→ **PROVIDED PASSAGE**
○ ○ ○ ○ ○ ○ ○

The first month of 21st century’s latest decade marked a unique beginning for India, and one that will be remembered and cherished for a long time to come. This is when India began its historic campaign called the “Vaccine Maitri” initiative, which has not just garnered us high praise from far and wide but also demonstrated what effective diplomacy in difficult times looks like. 

India’s strengths in the pharmaceutical sector are recognized globally. Home to the world’s largest vaccine production facility by volume, the Serum Institute of India, the country also produces the world’s third largest volume of pharmaceuticals. This explains, in large part, why India is (aptly) called the “pharmacy of the world.” Additionally, India is also the largest global supplier of generic medicines, having a 20 per cent share in the global supply of generic drugs in terms of volume.

○ ○ ○ ○ ○ ○ ○

→ **SOURCE INFORMATION**

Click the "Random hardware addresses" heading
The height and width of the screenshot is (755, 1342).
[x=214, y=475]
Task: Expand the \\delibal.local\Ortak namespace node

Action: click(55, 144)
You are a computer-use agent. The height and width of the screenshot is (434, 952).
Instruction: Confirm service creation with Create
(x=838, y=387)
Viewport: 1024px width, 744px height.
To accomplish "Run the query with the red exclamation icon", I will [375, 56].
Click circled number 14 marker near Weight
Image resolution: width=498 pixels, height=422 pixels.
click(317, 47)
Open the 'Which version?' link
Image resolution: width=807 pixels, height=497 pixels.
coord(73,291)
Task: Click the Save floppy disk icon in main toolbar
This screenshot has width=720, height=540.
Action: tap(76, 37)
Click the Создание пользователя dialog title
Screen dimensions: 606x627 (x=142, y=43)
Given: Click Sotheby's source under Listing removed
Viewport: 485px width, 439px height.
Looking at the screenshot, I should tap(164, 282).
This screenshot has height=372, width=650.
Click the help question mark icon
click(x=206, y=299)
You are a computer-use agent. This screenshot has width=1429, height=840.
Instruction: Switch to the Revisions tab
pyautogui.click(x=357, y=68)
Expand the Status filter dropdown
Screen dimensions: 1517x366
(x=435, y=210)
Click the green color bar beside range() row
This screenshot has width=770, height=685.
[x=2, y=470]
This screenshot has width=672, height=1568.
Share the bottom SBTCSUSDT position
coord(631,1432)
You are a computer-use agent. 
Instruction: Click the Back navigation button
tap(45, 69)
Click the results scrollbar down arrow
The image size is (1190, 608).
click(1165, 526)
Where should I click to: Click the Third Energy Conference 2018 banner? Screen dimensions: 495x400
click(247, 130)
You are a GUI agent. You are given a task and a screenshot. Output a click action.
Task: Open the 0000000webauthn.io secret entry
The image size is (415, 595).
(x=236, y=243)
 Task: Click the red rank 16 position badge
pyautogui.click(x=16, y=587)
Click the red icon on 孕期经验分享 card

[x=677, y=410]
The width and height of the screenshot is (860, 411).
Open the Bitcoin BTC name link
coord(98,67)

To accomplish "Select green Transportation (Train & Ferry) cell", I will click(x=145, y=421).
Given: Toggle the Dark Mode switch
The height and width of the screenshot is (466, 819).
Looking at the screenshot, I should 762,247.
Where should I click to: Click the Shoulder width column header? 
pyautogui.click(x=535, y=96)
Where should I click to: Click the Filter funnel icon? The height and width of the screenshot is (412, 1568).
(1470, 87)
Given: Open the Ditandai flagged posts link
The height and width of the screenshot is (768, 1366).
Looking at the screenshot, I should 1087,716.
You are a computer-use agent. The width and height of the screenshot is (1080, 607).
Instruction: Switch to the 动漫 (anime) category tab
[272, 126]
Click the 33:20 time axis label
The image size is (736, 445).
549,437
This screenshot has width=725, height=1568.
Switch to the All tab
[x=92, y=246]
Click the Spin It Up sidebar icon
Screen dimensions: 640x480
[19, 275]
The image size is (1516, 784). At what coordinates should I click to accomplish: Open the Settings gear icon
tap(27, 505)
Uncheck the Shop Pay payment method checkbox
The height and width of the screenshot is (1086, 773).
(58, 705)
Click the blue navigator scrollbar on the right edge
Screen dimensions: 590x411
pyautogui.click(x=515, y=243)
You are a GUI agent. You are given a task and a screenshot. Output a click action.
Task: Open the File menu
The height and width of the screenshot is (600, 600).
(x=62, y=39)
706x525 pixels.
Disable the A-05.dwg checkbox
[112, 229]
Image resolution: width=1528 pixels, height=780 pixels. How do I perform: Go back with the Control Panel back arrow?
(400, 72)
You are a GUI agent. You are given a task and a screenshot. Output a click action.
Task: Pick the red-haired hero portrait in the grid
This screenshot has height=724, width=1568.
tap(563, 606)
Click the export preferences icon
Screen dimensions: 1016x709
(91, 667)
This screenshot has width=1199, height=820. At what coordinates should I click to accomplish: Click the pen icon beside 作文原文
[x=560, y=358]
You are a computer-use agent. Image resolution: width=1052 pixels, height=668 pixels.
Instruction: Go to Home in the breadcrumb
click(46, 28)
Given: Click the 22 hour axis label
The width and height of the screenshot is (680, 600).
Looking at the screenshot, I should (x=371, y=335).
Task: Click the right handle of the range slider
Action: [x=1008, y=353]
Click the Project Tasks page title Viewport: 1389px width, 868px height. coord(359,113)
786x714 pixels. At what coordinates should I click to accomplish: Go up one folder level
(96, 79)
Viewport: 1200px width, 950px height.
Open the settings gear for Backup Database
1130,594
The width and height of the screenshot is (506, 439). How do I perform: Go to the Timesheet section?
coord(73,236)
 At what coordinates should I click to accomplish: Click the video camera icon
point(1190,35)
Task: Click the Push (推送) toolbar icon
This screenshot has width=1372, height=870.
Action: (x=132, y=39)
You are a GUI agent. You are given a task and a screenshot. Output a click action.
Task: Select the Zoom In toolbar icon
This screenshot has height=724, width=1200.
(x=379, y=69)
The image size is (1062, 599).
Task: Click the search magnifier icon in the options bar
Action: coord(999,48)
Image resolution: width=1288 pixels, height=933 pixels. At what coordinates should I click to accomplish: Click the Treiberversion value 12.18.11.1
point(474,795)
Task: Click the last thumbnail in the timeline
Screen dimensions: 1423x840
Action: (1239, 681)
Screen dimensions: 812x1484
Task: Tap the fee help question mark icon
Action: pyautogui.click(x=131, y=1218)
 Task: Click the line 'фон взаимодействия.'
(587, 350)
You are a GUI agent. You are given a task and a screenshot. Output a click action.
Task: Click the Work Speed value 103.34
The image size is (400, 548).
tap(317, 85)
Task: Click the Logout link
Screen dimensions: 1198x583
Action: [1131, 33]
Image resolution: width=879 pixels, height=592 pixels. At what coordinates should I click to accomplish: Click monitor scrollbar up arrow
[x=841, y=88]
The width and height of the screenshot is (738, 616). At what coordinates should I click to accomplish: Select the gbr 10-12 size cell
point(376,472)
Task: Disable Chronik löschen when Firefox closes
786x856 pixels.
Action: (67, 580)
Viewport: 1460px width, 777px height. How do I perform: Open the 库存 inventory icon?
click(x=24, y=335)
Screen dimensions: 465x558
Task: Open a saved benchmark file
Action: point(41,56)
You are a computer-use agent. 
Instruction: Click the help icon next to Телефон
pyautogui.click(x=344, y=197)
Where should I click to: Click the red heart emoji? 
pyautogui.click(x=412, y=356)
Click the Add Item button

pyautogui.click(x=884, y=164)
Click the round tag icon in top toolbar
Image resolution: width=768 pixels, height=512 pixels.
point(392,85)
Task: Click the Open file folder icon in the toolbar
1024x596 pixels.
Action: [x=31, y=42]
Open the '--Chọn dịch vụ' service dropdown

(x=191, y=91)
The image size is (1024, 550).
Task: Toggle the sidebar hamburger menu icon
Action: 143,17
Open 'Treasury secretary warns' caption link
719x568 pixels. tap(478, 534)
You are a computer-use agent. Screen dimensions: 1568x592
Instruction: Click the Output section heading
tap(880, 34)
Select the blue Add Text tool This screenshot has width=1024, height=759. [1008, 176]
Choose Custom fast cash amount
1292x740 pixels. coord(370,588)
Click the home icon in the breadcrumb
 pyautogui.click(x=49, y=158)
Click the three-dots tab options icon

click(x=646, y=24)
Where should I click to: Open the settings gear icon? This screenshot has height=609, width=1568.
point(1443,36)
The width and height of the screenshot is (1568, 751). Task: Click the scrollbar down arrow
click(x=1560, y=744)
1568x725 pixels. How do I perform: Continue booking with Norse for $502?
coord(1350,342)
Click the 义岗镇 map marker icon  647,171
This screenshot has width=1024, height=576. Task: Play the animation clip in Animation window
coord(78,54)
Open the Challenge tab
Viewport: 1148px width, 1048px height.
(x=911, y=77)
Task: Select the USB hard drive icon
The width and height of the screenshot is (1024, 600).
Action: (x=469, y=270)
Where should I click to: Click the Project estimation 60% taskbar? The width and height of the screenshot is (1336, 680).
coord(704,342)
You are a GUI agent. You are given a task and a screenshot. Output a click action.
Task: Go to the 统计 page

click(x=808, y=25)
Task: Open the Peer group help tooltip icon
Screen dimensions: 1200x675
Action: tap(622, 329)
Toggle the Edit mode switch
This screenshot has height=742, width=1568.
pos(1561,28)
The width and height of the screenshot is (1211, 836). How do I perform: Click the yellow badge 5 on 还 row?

○ ○ ○ ○ ○ ○ ○

→ **PROBLEM DESCRIPTION**
Continue the passage on India's "Vaccine Maitri" initiative, starting right after its last sentence, which ends "in terms of volume."

→ **RESULT FOR THIS TASK**
It is important to not get lost in these humongous numbers here; our mammoth quantities neither mean compromises on excellence nor on standards. As a matter of fact, it depicts that the Indian pharma industry is efficient and globally competitive. India further holds the caveat of being the sole country to have the highest number of America’s Food and Drug Administration (FDA)-compliant pharma facilities outside the United States besides many WHO’s Good Manufacturing Practices (GMP) and European Directorate of Quality Medicines (EDQM)- approved pharma plants.  

Embedded in these magnificent numbers is India’s commitment towards the global community highlighted several times by Prime Minister Modi’s repeated assertion of “Vasudhaiva Kutumbakam” (The World is One Family) as a guiding principle for his foreign policy. In a tumultuous year ravaged by a health crisis, this principle took its most profound shape in the “Vaccine Maitri” campaign, spearheaded by India’s Ministry of External Affairs. 

In the initial days of the pandemic, India rapidly augmented its manufacturing of medical supplies like paracetamol, hydroxychloroquine (HCQs), masks and PPE kits in order to ramp up their exports abroad and helped over 150 countries deal with the raging pandemic.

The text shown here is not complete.